As the travel industry reopens following COVID-19 shutdowns, TPG suggests that you talk to your doctor, follow health officials' guidance and research local travel restrictions before booking that next trip. We will be here to help you prepare, whether it is next month or next year. Note that some retail shops and restaurants mentioned below may be closed or have reduced hours due to the coronavirus pandemic.

Editor's note: As the travel industry reopens following COVID-19 shutdowns, TPG suggests that you talk to your doctor, follow health officials' guidance and research local travel restrictions before booking that next trip. We will be here to help you prepare, whether it is next month or next year.

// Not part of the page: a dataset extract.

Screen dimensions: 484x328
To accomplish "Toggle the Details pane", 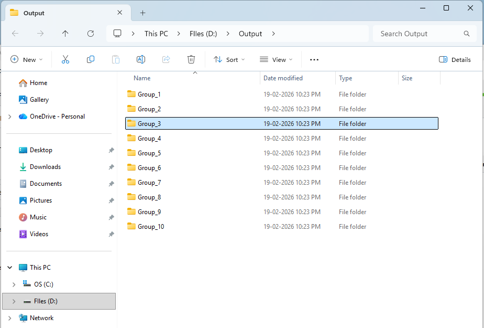I will 454,59.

Note that some retail shops and restaurants mentioned below may be closed or have reduced hours due to the coronavirus pandemic.

When New York City's Grand Central Terminal opened in 1913, The New York Times raved, "Without exception, it is not only the greatest station in the United States, but the greatest station, of any type, in the world." Now, over a hundred years later, Grand Central remains an architectural icon, star of movies such as "North by Northwest," and one of the most popular landmarks in the world, with more than 21.6 million annual visitors, excluding commuters.

Of course, as the terminus of Metro-North Railroad and a major subway station, it's also a working transportation hub and one of the busiest train stations in North America, behind New York Penn Station and Toronto Union Station.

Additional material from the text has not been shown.